:: WORK INSTRUCTIONS ::
Report each line from the data below that holds the word "Open".

:: DATA SECTION

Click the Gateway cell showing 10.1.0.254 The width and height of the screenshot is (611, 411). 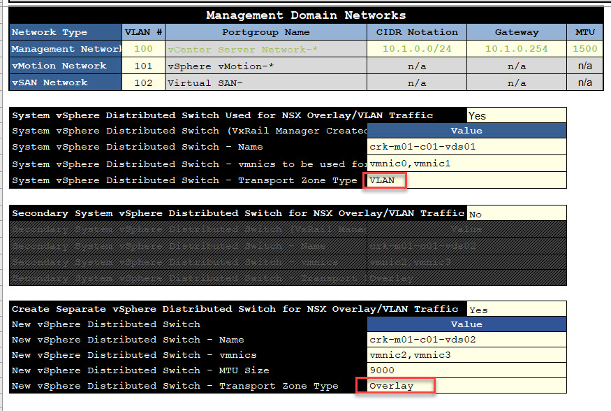pos(517,49)
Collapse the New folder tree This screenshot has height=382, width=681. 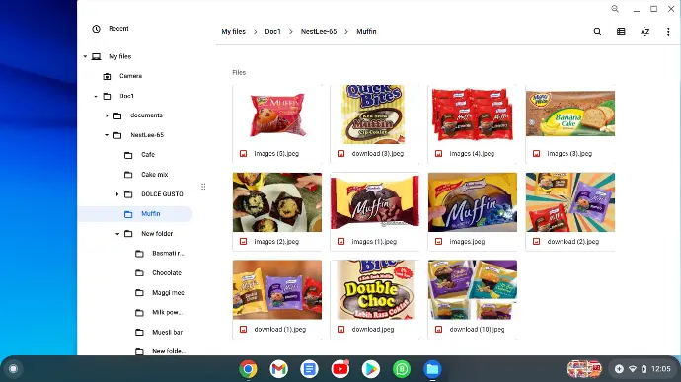pos(117,234)
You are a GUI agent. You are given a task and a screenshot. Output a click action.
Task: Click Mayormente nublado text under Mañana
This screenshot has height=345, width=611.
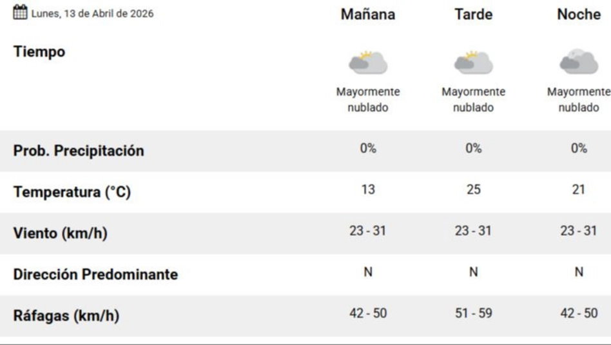tap(368, 100)
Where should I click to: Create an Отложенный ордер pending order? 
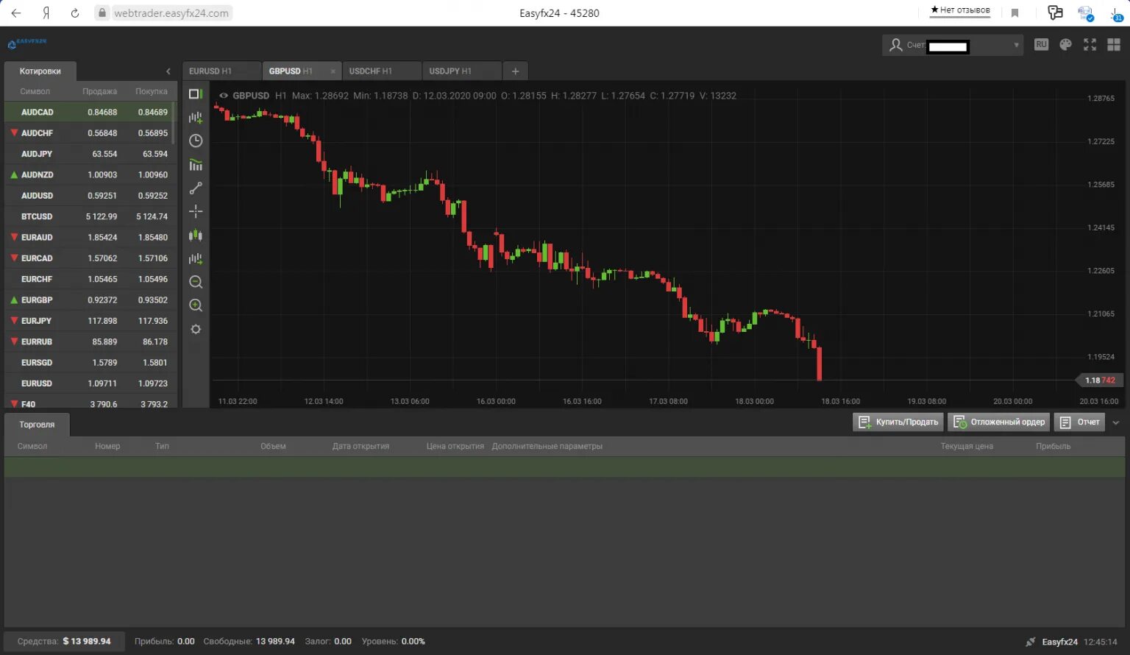coord(998,422)
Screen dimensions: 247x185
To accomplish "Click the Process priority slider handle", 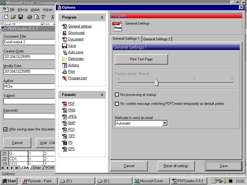I will click(x=157, y=83).
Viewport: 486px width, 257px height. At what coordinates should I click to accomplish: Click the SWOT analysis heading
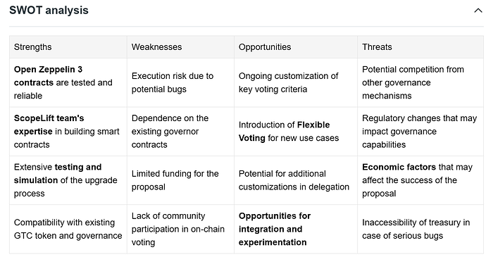pyautogui.click(x=49, y=11)
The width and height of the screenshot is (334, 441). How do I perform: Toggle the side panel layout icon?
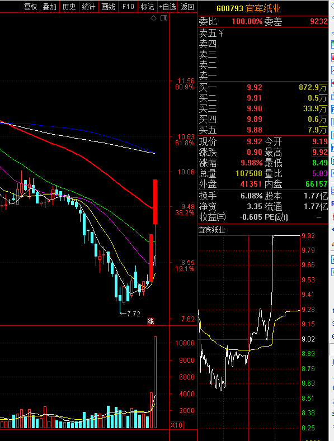164,18
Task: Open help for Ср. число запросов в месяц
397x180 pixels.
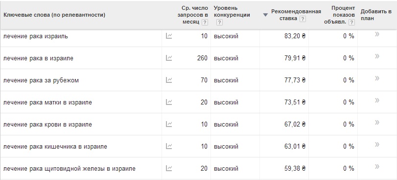Action: 205,22
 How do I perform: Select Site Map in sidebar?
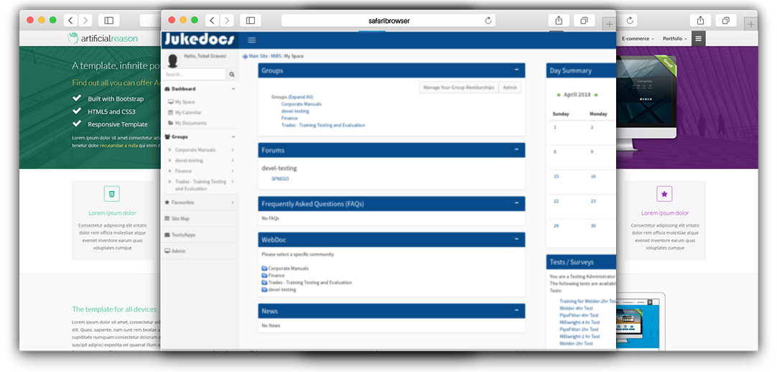coord(180,218)
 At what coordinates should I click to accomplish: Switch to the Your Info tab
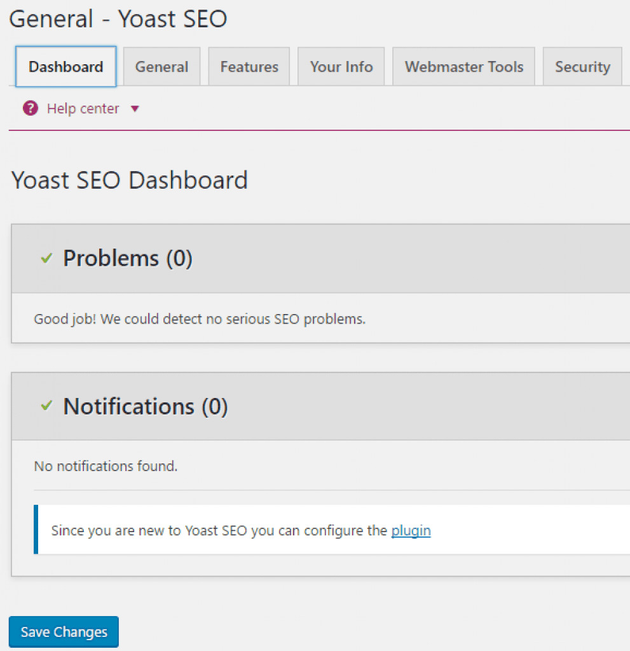341,66
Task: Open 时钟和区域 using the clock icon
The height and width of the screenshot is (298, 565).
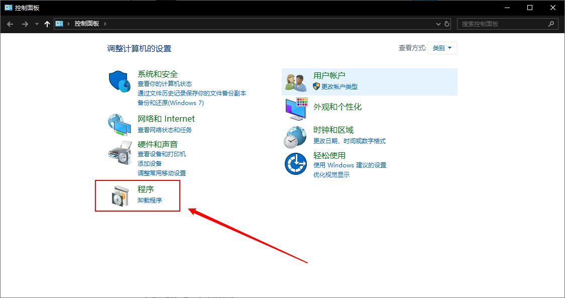Action: point(296,136)
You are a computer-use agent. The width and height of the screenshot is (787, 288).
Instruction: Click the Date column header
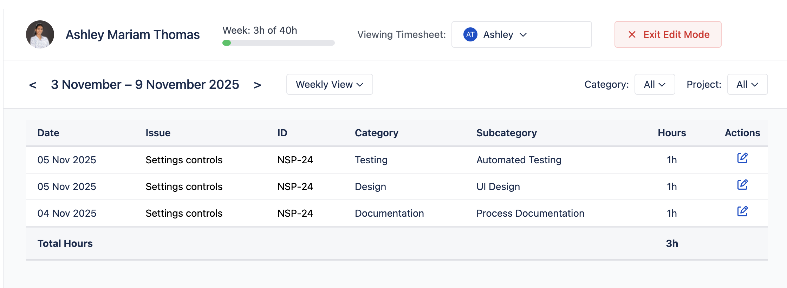pyautogui.click(x=48, y=133)
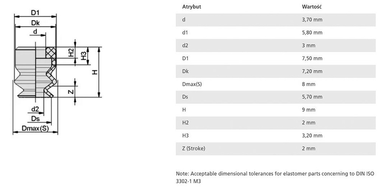Select the 7,50 mm value cell
The height and width of the screenshot is (189, 382).
312,58
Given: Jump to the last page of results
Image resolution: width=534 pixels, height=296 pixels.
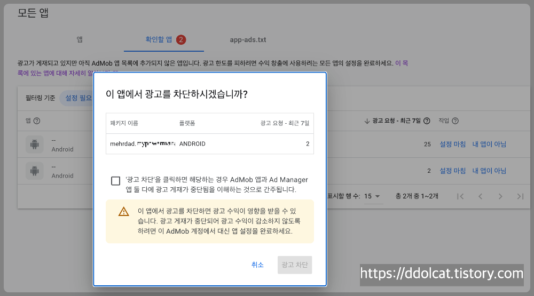Looking at the screenshot, I should [x=520, y=196].
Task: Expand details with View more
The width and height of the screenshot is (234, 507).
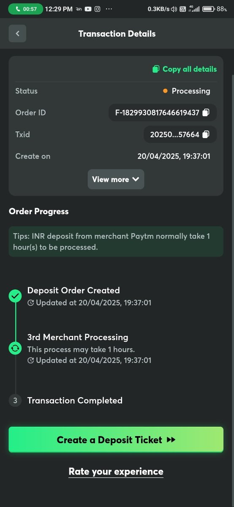Action: 116,180
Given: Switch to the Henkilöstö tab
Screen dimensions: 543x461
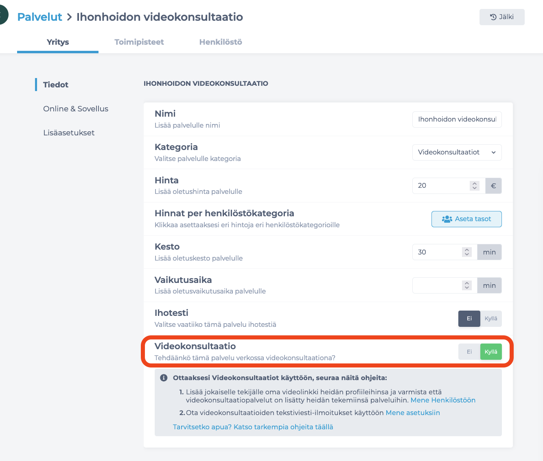Looking at the screenshot, I should pyautogui.click(x=221, y=42).
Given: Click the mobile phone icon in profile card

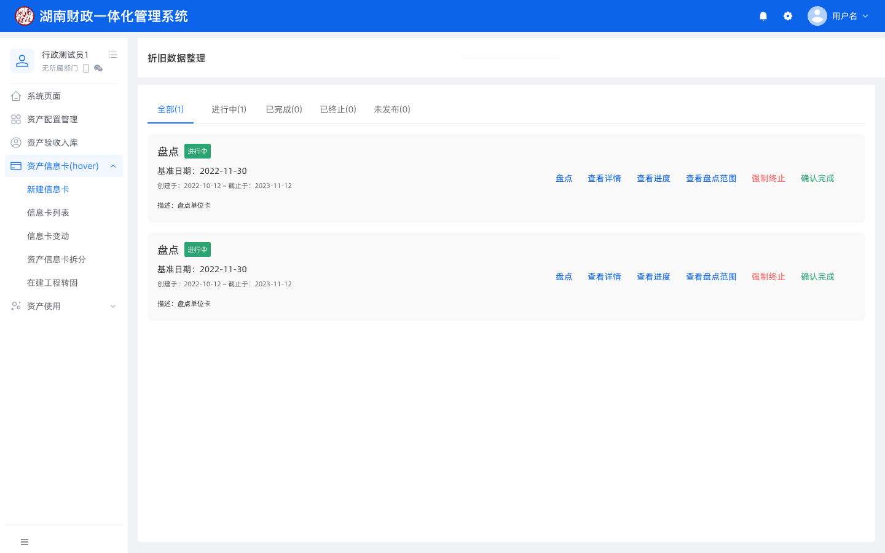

::::

:: ANSWER TO THIS PROBLEM ::
Task: Open help for Ср. число запросов в месяц
Task: Open 时钟和区域 using the clock icon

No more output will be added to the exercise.